New York Laws
Title 3 - Erie County Fiscal Stability Authority
3953 - Administration of the Authority.

ยง 3953. Administration of the authority. 1. The authority shall be
administered by seven directors appointed by the governor. Of the seven
directors, one each shall be appointed on the written recommendation of
the temporary president of the state senate, the speaker of the state
assembly and the state comptroller, respectively. One member appointed
directly by the governor and the members appointed on the recommendation
of the temporary president of the state senate, the recommendation of
the speaker of the state assembly and the recommendation of the state
comptroller shall be residents of the county. Each director shall be
appointed for a term of four years, provided however, that two of the
directors first appointed by the governor shall serve for a term ending
December thirty-first, two thousand nine, and the remaining five
directors first appointed shall serve for the following terms: the
directors appointed on recommendation of the temporary president of the
state senate, the speaker of the state assembly and the state
comptroller shall serve for a term ending December thirty-first, two
thousand ten and the two remaining directors first appointed directly by
the governor shall serve for a term ending on December thirty-first, two
thousand eleven. Each director shall hold office until his or her
successor has been appointed and qualified. Thereafter each director
shall serve a term of four years, except that any director appointed to
fill a vacancy shall serve only until the expiration of his or her
predecessor's term.

2. The governor shall designate a chairperson and a vice-chairperson
from among the directors. The chairperson shall preside over all
meetings of the directors and shall have such other duties as the
directors may prescribe. The vice-chairperson shall preside over all
meetings of the directors in the absence of the chairperson and shall
have such other duties as the directors may prescribe.

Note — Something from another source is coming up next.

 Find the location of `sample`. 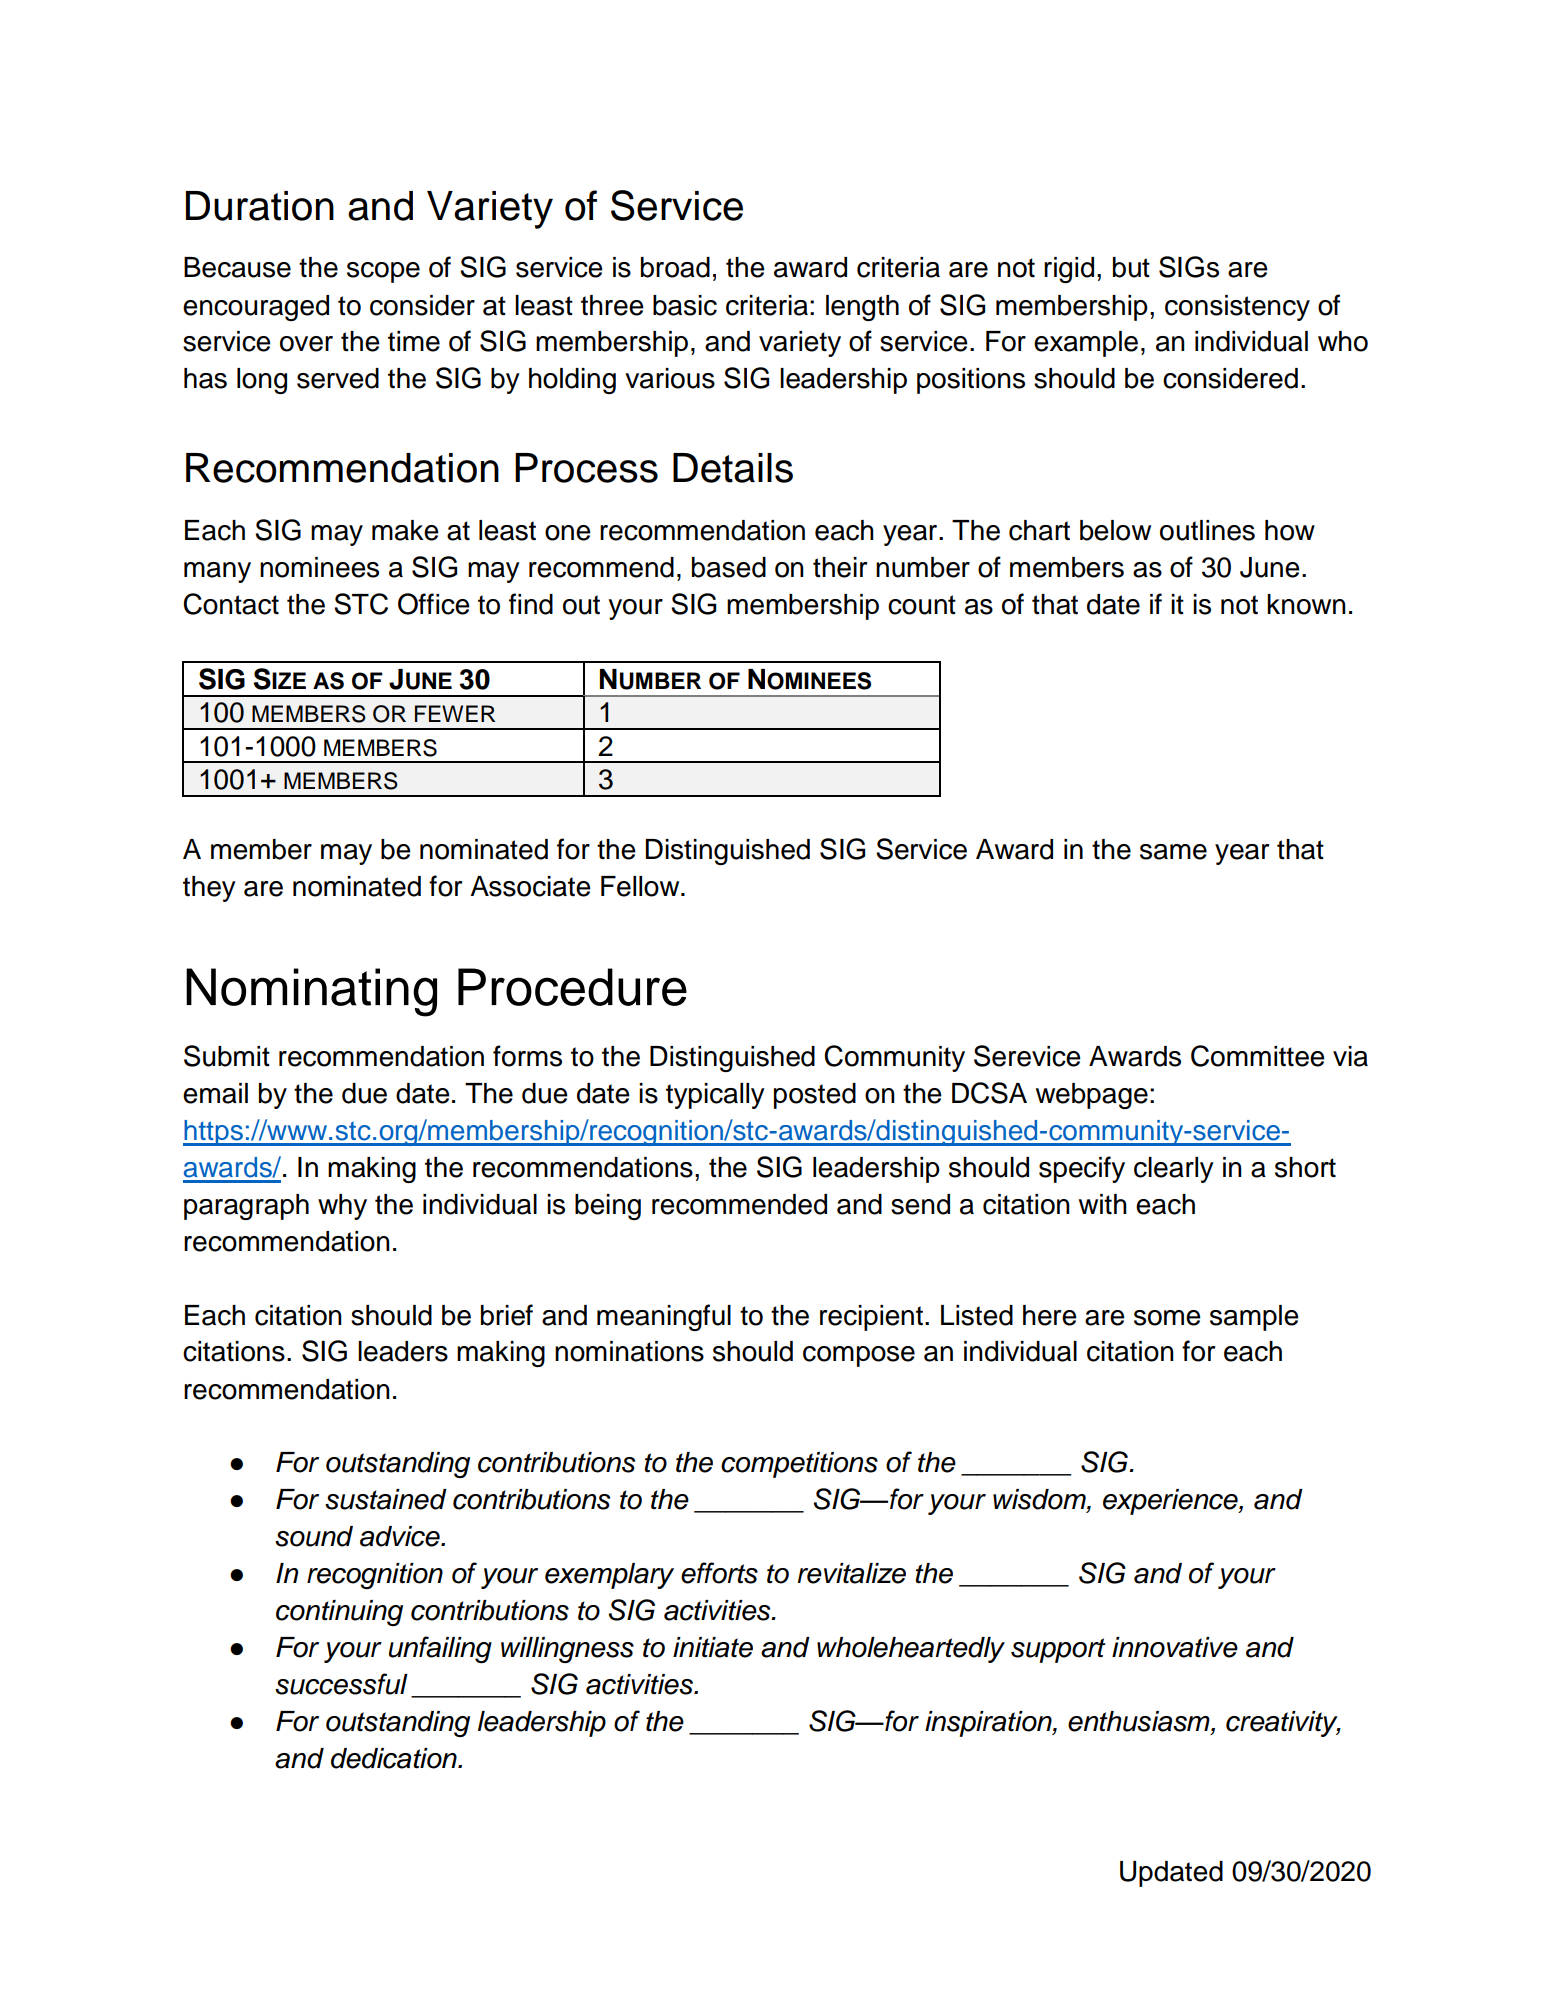

sample is located at coordinates (1254, 1318).
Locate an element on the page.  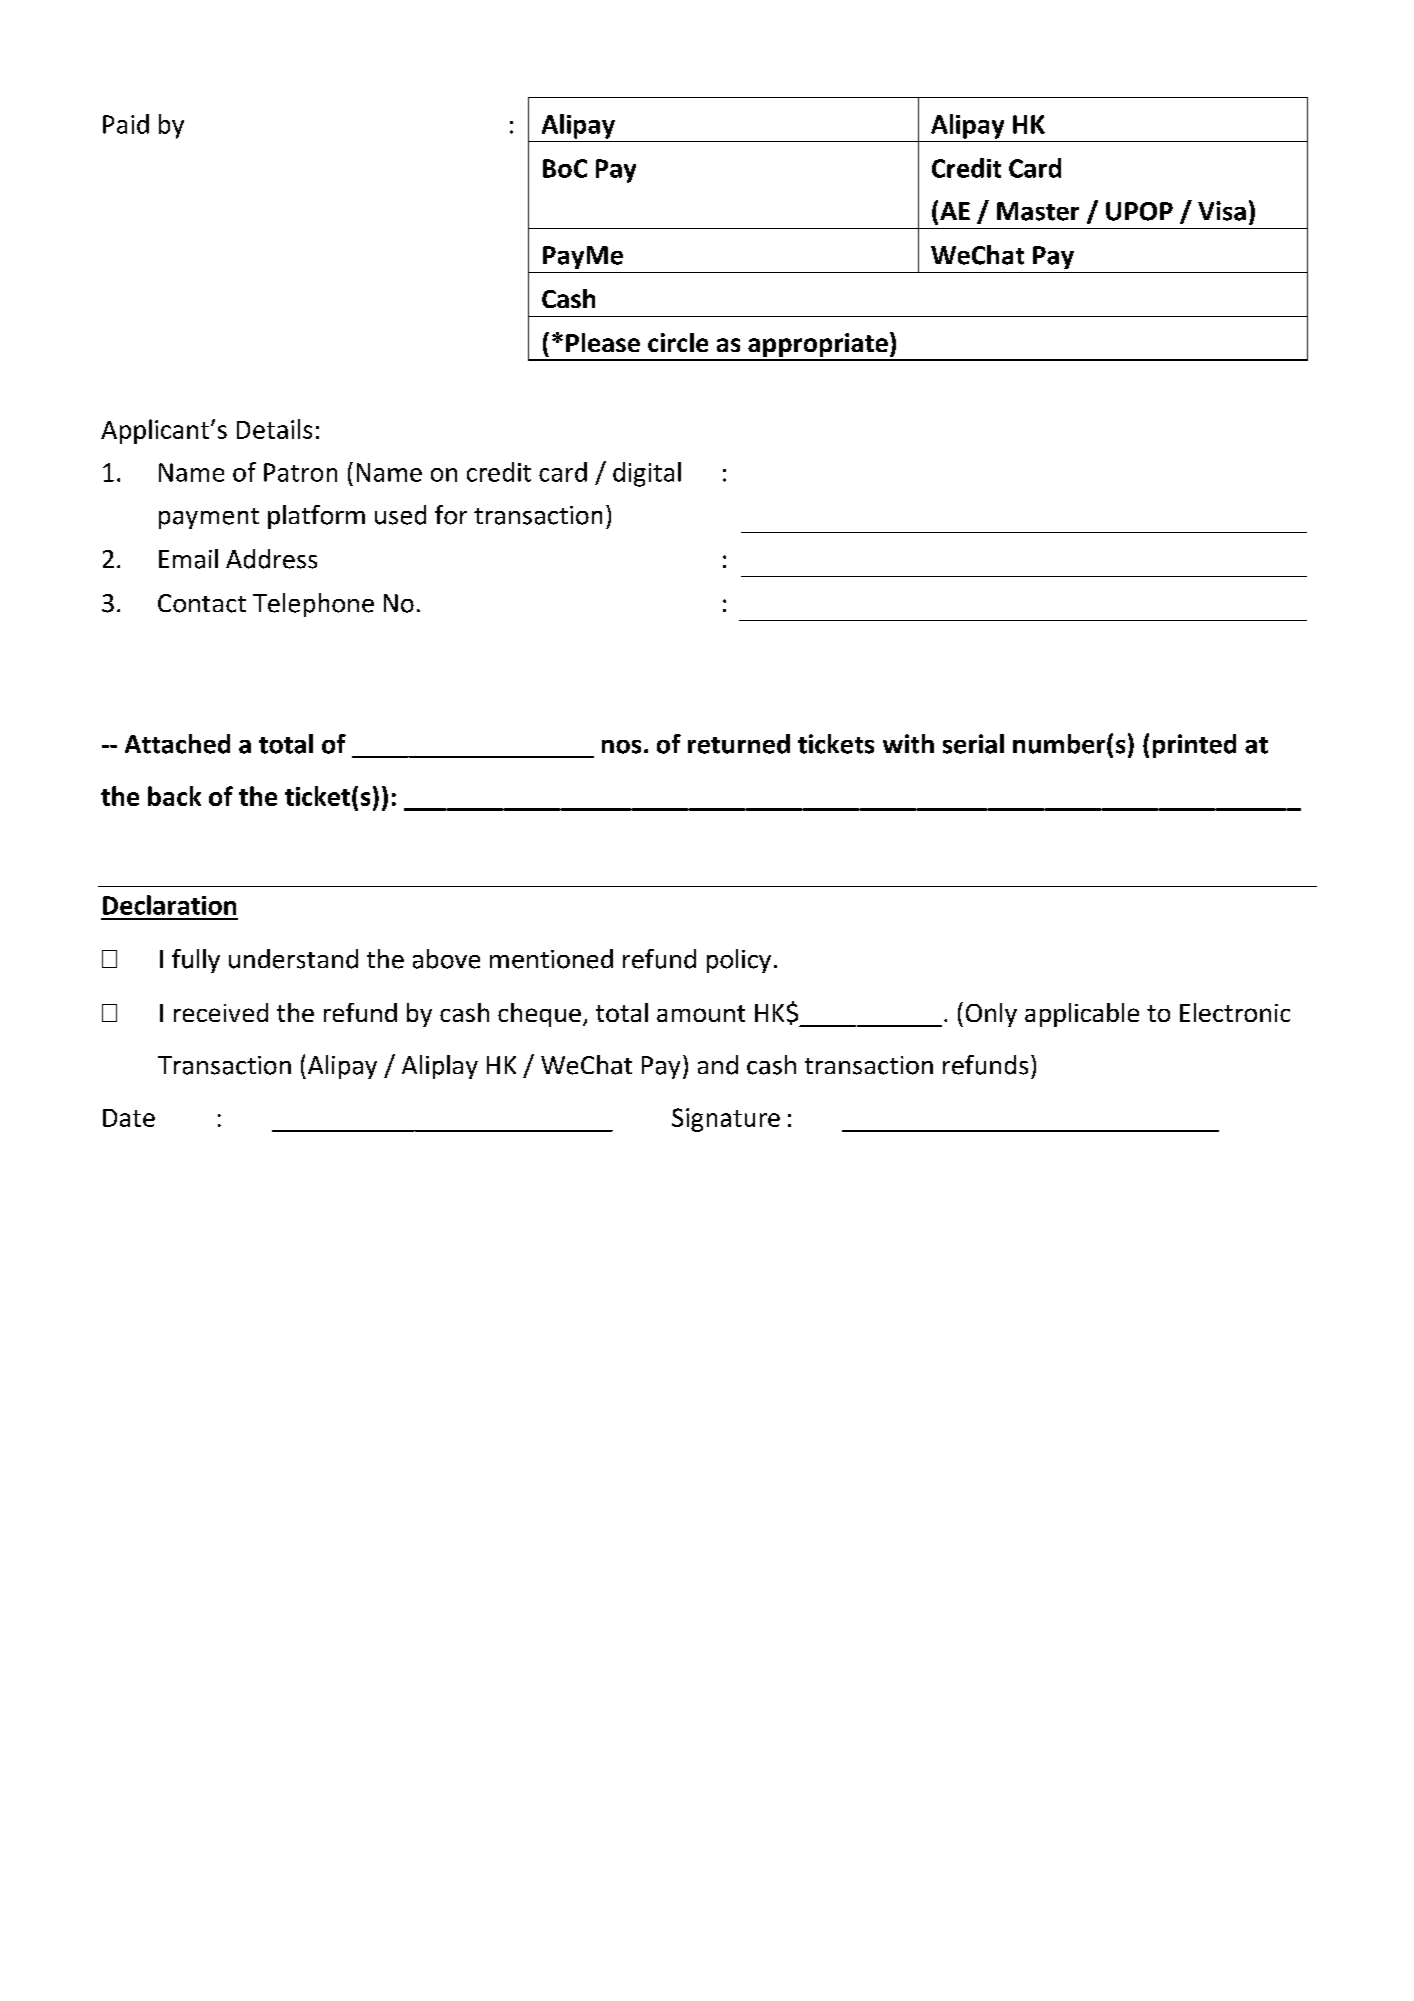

3. The directors of the authority shall serve without salary, but each
director shall be reimbursed for actual and necessary expenses incurred
in the performance of such director's official duties as a director of
the authority.

4. Notwithstanding any inconsistent provision of any general, special
or local law, ordinance, resolution or charter, no officer, member or
employee of the state, any city, county, town or village, any
governmental entity operating any public school or college, any school
district or any other public agency or instrumentality which exercises
governmental powers under the laws of the state, shall forfeit his or
her office or employment by reason of his or her acceptance of
appointment as a director, officer or employee of the authority; nor
shall service as such director, officer or employee of the authority be
deemed incompatible or in conflict with such office or employment.

5. Four directors shall constitute a quorum for the transaction of any
business or the exercise of any power of the authority. No action shall
be taken by the authority except pursuant to a favorable vote of at
least four directors participating in a meeting at which such action is
taken.

6. The authority shall appoint a treasurer and may appoint officers
and agents as it may require and prescribe their duties.

7. At least annually, commencing no more than one year after the date
on which authority bonds, notes or other obligations are first issued,
the authority shall report to the county executive, legislature,
comptroller, the director of the budget, the chair of the state senate
finance committee, the chair of the state assembly ways and means
committee and the state comptroller on the amount of financing and the
cost savings for the county over the past year.